Clinical correlation of opposing molecular signatures in head and neck squamous cell carcinoma
Fatima Qadir,
Anand Lalli,
Huma Habib Dar,
Sungjae Hwang,
Hebah Aldehlawi,
Hong Ma,
Haiyan Dai,
Ahmad Waseem,
Muy-Teck Teh
Affiliations
Fatima Qadir
Centre for Oral Immunobiology and Regenerative Medicine, Institute of Dentistry, Barts & The London School of Medicine and Dentistry, Queen Mary University of London
Anand Lalli
Centre for Oral Immunobiology and Regenerative Medicine, Institute of Dentistry, Barts & The London School of Medicine and Dentistry, Queen Mary University of London
Huma Habib Dar
Centre for Oral Immunobiology and Regenerative Medicine, Institute of Dentistry, Barts & The London School of Medicine and Dentistry, Queen Mary University of London
Sungjae Hwang
Centre for Oral Immunobiology and Regenerative Medicine, Institute of Dentistry, Barts & The London School of Medicine and Dentistry, Queen Mary University of London
Hebah Aldehlawi
Centre for Oral Immunobiology and Regenerative Medicine, Institute of Dentistry, Barts & The London School of Medicine and Dentistry, Queen Mary University of London
Hong Ma
China-British Joint Molecular Head and Neck Cancer Research Laboratory, Affiliated Stomatological Hospital of Guizhou Medical University
Haiyan Dai
China-British Joint Molecular Head and Neck Cancer Research Laboratory, Affiliated Stomatological Hospital of Guizhou Medical University
Ahmad Waseem
Centre for Oral Immunobiology and Regenerative Medicine, Institute of Dentistry, Barts & The London School of Medicine and Dentistry, Queen Mary University of London
Muy-Teck Teh
Centre for Oral Immunobiology and Regenerative Medicine, Institute of Dentistry, Barts & The London School of Medicine and Dentistry, Queen Mary University of London
Abstract Background The concept of head and neck cancers (HNSCC) having unique molecular signatures is well accepted but relating this to clinical presentation and disease behaviour is essential for patient benefit.
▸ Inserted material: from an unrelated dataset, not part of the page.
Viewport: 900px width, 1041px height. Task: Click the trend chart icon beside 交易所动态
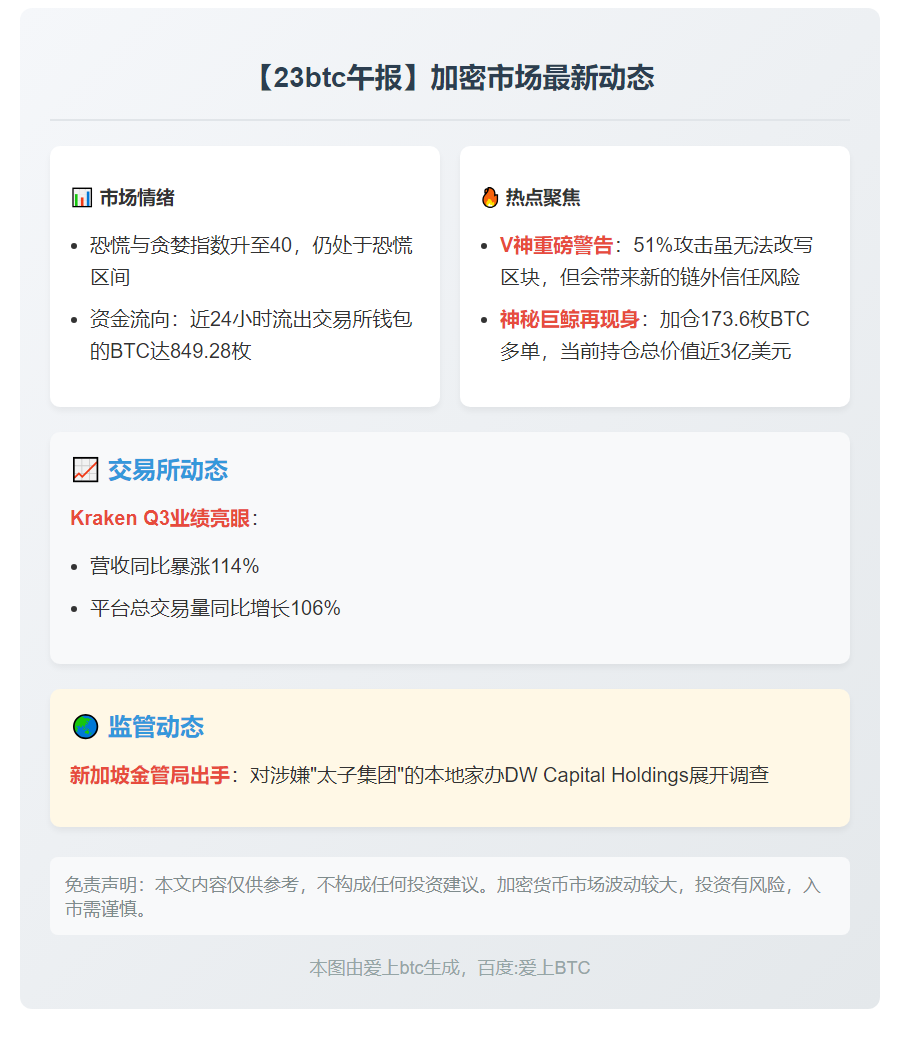tap(85, 470)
Currently the clinical significance of HNSCC molecular subtypes is uncertain therefore personalisation of HNSCC treatment is not yet possible. Methods We performed meta-analysis on 8 microarray studies and identified six significantly up- (PLAU, FN1, CDCA5) and down-regulated (CRNN, CLEC3B and DUOX1) genes which were subsequently quantified by RT-qPCR in 100 HNSCC patient margin and core tumour samples. Results Retrospective correlation with sociodemographic and clinicopathological patient details identified two subgroups of opposing molecular signature (+q6 and -q6) that correlated to two recognised high-risk HNSCC populations in the UK. The +q6 group were older, male, and excessive alcohol users whilst the –q6 group were younger, female, paan-chewers and predominantly Bangladeshi. Additionally, all patients with tumour recurrence were in the latter subgroup. Conclusions We provide the first evidence linking distinct molecular signatures in HNSCC with clinical presentations. Prospective trials are required to determine the correlation between these distinct genotypes and disease progression or treatment response. This is an important step towards the ultimate goal of improving outcomes by utilising personalised molecular-signature-guided treatments for HNSCC patients.